Test Passwordless Login Without Inbox Chaos
Passwordless login looks easy in a demo. A user enters an email. A magic link arrives. The session starts.
In staging, this flow gets messy. Links land in shared inboxes or old aliases. This creates noise.
You must treat passwordless auth as one full system. You need to test the JavaScript client, the Node.js backend, the email delivery, and the session. If you skip the inbox, you might ship a broken flow even if your API tests pass.
Common failures include:
- The backend sends two links after a retry.
- The email points to the wrong host.
- An old link works longer than it should.
- The frontend marks a user as signed in before the cookie sets.
Use an isolated inbox for every test run.

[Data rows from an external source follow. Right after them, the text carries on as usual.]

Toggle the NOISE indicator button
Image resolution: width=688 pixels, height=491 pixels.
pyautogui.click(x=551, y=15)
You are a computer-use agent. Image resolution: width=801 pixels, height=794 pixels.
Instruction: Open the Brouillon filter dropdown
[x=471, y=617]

This prevents testing data from leaking into team mailboxes. Use disposable email services for staging to keep runs separate.
Isolation makes debugging easy. If a test fails, you should see one inbox and one user journey. You should know exactly which message belongs to which build.

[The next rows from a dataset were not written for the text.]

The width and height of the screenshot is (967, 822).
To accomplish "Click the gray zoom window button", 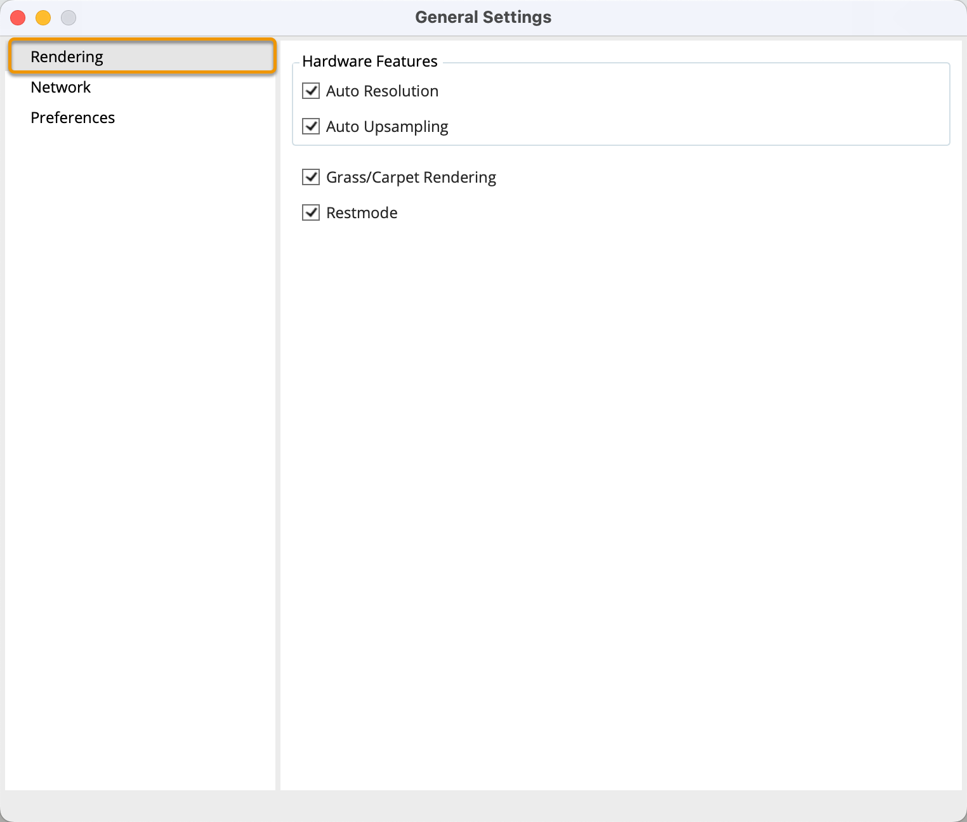I will click(x=68, y=17).
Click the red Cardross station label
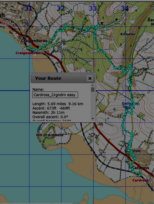The image size is (154, 204). pos(140,180)

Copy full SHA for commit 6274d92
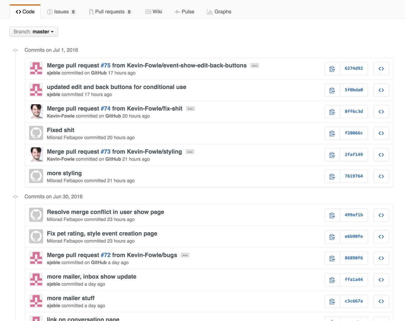click(x=332, y=69)
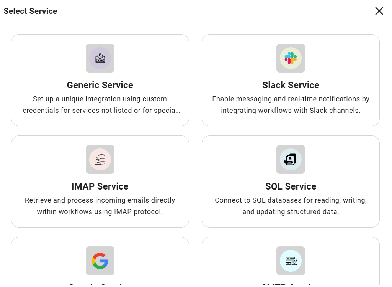Click the Generic Service credentials icon

(x=100, y=58)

A good test checks these steps in order:
- The login request succeeds without revealing if an account exists.
- Exactly one fresh magic-link arrives.
- The link host matches your staging domain.
- The link starts a valid session.
- Reusing the same link fails.
- The app updates navigation without a manual refresh.
On the Node.js side, attach a correlation ID to your logs. Use it from the request to the email send and the final session. This helps you find bugs when emails are slow or duplicated.
Do not replace all your tests with email tests. Use fast unit tests for token logic and session rules. Use the email path to prove the real user experience works.
Checklist before you ship:
- One login request creates only one active link.
- The newest email is easy to parse in staging.
- The link works on the correct host.
- The link cannot be reused.
- Logout and re-login create a clean new token.